Since we're in the nice part of town (google "Central West End St. Louis"), I don't have any issues with walking home at night. But for the people who are a bit insecure, the hospital provides a free shuttle service for residents who want a ride home at night. In my year, around half of the residents walk to work every day. The director of the inpatient service, a full professor who makes a ridiculous amount of money doing forensic work, takes the public train to work every day.

Another great thing about St. Louis is that it's cheap - I was able to buy a 3-bedroom townhouse with a garage and a basement in the Central West End (which is my favorite part of town - full of young professionals like us, and happens to be walking distance to the hospital) on a resident's salary. If you look at the Wiki article on this neighborhood, the first adjective they use to describe it (not including "central" and "west") is "affluent." And I actually do feel affluent on a resident's salary here. I drive a BMW (insurance and gas is cheaper here too), I can go out to the restaurants/bars in the Central West End without ever having to worry about spending too much, and I still feel like I'm living in a nice area, since that salary allows you to live in the best part of town. There are plenty of million-dollar condos in this neighborhood, but you can get a pretty nice place in the $130-150k range. I paid $200k for my 3-bedroom because I plan to have roommates, which will offset the higher mortgage. Thanks to the magic of physician mortgage programs, I was able to get that $200k mortgage despite having over $300k in student loans (but they wouldn't approve me for any more than that $200k, so I wouldn't have been able to buy a house in Chicago). My mortgage is actually lower than what the previous owner charged to rent out the same house.
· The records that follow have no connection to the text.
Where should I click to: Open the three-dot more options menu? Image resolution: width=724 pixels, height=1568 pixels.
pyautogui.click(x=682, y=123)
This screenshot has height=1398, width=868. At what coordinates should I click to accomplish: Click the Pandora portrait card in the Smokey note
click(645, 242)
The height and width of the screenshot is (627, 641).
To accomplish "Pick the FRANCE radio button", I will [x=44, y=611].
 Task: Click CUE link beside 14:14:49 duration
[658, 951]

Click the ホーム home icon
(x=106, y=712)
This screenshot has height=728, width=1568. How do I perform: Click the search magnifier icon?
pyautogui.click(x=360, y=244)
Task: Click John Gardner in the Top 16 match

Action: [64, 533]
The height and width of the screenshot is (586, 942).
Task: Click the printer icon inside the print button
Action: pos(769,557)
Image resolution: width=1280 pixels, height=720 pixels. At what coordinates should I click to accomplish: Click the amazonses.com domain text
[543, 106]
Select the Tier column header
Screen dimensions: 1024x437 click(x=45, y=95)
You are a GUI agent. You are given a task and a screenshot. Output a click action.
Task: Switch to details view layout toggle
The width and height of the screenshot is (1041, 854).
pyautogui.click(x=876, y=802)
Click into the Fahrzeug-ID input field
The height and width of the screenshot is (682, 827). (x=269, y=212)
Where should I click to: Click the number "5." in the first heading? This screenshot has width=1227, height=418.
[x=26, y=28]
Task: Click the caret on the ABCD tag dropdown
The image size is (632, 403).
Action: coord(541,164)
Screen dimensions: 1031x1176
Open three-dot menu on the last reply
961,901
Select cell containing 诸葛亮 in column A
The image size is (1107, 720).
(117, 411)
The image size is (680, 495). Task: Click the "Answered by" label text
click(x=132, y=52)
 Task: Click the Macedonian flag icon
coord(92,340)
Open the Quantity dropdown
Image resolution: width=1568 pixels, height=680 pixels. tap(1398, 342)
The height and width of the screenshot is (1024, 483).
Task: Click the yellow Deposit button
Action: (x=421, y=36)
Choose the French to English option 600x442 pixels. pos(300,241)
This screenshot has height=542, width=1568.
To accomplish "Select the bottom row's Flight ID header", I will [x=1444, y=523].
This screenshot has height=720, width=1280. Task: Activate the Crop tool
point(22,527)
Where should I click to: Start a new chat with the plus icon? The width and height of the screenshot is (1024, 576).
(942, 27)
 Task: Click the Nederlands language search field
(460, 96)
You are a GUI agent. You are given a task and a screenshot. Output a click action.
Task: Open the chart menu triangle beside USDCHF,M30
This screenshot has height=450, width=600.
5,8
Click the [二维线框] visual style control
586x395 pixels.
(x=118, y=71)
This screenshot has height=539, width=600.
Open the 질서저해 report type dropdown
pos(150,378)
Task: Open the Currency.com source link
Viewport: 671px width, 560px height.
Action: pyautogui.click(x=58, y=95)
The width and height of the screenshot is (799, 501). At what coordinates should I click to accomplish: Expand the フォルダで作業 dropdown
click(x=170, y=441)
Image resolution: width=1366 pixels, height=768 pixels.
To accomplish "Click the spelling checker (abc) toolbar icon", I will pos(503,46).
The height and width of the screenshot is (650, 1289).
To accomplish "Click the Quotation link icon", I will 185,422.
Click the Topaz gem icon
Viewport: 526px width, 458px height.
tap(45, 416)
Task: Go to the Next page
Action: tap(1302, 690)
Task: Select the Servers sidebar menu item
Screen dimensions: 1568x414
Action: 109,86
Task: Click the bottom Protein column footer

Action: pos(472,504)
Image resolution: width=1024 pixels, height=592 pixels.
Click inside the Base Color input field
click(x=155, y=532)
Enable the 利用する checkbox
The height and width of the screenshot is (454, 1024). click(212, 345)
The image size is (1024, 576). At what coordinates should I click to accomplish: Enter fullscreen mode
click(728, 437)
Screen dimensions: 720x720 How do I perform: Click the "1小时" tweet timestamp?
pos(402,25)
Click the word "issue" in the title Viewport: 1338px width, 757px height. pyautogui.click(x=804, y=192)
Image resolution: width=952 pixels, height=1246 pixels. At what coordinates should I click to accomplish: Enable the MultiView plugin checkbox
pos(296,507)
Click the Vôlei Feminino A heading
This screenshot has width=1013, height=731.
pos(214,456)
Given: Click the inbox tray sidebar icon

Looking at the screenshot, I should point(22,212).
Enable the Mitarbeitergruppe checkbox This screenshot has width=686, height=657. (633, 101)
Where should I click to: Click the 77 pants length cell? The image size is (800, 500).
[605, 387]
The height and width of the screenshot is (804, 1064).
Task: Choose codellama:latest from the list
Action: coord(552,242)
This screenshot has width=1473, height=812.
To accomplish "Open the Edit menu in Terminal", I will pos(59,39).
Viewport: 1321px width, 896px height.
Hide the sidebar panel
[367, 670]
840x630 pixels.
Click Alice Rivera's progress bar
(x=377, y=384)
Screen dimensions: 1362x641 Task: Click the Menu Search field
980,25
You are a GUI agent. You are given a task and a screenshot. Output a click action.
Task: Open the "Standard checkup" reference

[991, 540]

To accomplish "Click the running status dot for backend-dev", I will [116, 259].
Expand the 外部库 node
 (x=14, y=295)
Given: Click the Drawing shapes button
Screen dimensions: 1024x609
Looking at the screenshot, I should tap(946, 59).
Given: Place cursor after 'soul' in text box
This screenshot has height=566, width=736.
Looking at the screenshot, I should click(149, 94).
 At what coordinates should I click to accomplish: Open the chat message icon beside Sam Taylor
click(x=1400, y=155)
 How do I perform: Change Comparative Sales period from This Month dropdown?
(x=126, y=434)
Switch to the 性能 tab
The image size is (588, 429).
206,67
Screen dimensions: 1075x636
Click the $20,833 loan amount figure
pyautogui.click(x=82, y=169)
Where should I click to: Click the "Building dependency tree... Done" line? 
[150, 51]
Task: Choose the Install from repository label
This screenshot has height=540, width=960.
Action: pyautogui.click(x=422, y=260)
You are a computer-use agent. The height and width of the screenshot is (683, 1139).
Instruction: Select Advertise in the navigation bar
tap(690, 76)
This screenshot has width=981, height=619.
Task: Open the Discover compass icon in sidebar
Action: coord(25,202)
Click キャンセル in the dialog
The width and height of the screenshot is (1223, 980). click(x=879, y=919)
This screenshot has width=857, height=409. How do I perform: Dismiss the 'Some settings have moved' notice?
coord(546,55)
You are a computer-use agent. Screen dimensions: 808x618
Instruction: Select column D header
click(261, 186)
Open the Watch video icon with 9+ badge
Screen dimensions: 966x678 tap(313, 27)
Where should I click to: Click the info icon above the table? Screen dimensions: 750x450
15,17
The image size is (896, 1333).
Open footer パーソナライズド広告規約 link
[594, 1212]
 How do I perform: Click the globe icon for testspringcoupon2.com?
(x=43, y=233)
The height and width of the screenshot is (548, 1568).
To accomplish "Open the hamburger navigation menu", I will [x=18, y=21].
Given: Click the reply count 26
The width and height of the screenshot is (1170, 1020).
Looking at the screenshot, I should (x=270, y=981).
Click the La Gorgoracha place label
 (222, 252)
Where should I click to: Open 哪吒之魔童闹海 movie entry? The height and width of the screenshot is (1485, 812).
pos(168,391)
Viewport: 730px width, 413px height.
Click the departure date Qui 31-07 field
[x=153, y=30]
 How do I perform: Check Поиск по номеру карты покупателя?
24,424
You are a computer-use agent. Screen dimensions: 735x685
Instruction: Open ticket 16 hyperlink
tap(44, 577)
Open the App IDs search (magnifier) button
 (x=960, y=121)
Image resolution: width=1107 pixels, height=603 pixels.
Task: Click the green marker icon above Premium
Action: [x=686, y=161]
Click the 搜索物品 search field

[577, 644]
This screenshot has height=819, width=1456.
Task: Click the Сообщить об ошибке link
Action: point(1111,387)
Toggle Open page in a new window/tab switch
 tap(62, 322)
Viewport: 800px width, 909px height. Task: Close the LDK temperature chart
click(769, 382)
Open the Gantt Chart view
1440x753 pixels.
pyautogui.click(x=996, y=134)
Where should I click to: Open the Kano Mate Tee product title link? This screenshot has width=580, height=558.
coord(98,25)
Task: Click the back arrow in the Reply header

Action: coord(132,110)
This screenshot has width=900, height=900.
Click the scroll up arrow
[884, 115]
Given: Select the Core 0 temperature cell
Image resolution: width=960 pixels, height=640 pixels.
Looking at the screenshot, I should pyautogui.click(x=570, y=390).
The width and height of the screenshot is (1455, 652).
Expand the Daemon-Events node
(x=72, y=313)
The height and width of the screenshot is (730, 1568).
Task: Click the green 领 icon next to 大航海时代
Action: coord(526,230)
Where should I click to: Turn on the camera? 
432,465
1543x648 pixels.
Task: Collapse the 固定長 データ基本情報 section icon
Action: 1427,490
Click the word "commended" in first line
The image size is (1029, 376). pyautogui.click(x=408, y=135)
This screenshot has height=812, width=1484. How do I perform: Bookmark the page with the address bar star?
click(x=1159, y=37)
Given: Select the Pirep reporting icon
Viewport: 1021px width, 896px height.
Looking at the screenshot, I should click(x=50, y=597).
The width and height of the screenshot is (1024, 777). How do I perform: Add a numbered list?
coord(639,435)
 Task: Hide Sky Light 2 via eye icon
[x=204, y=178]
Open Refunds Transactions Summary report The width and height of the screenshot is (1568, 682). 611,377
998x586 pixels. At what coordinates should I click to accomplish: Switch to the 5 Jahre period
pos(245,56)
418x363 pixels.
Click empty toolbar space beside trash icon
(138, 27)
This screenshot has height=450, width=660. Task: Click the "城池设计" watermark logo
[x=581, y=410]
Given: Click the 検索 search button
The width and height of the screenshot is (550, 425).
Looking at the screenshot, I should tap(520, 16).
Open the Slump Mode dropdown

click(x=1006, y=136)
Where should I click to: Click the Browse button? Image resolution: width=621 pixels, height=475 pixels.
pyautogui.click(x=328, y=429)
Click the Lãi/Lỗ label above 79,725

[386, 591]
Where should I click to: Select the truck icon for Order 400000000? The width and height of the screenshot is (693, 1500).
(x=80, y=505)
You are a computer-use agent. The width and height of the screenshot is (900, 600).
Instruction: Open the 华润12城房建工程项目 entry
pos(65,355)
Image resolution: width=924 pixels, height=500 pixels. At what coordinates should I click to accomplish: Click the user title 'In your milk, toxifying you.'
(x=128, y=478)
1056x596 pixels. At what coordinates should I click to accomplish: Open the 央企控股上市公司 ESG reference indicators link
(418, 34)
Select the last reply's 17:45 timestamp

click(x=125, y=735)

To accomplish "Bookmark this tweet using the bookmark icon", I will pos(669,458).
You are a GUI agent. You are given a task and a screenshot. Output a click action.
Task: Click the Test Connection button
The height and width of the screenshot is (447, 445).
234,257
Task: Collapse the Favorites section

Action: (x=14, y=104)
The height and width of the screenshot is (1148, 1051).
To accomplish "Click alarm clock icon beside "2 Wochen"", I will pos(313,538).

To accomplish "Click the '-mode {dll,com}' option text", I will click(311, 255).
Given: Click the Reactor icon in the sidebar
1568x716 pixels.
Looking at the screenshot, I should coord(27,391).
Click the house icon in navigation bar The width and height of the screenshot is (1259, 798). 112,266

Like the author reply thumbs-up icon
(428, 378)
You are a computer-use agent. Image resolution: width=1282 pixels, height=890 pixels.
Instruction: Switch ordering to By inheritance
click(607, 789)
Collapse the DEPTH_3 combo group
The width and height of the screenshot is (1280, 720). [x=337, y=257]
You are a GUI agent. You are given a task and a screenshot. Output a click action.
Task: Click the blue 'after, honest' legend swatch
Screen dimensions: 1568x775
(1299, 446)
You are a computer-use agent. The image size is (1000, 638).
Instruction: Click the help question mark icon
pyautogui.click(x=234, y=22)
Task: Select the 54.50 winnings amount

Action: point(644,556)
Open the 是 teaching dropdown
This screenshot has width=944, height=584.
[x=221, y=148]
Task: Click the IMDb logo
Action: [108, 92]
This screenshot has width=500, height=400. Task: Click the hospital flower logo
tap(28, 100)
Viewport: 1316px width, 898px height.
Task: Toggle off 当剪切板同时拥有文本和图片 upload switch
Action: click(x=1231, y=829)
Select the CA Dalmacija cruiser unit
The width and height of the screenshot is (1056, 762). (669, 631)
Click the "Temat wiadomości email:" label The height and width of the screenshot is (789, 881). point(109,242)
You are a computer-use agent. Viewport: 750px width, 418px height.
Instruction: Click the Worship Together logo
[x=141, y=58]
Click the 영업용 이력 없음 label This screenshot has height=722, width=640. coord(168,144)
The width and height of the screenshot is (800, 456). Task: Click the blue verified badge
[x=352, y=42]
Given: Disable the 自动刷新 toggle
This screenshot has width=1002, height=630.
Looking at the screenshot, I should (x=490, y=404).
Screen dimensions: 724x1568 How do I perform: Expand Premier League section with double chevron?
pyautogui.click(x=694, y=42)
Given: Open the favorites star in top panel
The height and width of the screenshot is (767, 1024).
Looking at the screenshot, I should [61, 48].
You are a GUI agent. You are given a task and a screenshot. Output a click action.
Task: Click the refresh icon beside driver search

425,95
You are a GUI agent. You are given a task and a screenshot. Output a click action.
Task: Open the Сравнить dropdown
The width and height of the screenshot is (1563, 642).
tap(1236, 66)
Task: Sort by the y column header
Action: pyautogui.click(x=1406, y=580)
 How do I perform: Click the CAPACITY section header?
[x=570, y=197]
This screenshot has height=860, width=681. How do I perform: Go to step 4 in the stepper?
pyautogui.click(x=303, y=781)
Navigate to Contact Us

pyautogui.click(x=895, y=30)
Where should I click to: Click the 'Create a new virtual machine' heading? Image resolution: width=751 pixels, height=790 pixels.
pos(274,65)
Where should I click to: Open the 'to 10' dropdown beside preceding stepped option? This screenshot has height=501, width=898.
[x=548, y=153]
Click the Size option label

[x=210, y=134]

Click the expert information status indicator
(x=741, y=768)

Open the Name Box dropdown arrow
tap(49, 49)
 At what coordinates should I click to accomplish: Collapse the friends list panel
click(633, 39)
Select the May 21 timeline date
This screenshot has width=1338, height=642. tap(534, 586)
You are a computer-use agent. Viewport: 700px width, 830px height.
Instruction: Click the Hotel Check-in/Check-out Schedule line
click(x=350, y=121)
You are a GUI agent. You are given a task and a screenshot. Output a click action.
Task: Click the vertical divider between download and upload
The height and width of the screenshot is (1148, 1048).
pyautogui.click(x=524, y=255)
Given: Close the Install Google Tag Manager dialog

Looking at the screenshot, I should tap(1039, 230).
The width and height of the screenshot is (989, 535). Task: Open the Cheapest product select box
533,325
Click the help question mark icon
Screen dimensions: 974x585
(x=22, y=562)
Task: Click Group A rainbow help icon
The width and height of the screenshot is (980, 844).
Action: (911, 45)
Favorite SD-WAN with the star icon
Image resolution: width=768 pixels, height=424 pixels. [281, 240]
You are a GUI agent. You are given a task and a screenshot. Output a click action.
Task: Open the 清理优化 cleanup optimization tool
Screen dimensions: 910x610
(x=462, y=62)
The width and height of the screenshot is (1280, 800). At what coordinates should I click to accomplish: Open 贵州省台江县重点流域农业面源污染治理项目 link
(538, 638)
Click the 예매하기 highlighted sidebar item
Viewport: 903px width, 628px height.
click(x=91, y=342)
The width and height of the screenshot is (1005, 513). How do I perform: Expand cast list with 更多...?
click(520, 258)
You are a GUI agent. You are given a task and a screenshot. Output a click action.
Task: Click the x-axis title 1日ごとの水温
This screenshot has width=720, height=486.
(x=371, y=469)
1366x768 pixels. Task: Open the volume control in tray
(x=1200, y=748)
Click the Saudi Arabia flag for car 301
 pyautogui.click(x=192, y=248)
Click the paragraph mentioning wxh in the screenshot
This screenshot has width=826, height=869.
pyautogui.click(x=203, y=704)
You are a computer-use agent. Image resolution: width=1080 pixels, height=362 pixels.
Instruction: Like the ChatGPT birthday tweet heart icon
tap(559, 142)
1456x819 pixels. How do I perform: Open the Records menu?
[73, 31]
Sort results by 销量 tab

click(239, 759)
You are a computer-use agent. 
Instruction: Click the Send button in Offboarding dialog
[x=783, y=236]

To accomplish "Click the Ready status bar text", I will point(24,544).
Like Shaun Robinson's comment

Well, I probably spent more time on that response than I should have. I guess I was feeling very loquacious today.

This sounds great! I did end up getting an interview invite to WashU, and I am very excited to see it first-hand.
 
I know one psychiatrist who trained there and she is pretty awesome!

You might want to ask her about her specific experiences.

A program can be bad but produce a good psychiatrist because that individual, on their own, due to their desire to be a good doctor went beyond what the program offered for them. Other programs are good, but then kink out later.

My own general residency program, while I was there had an attending as the PD that was considered one of the best teaching doctors in the state, IMHO one of the best I've ever seen despite working with some of the top doctors in the field now. I still think the program, despite it being small and not recognized much, was a great program because of him while he was there. He left my fourth year and, ahem, I think most of the positives the program had to offer left with him. I had hopes, but I talked to a few residents after I left and my hopes weren't realized.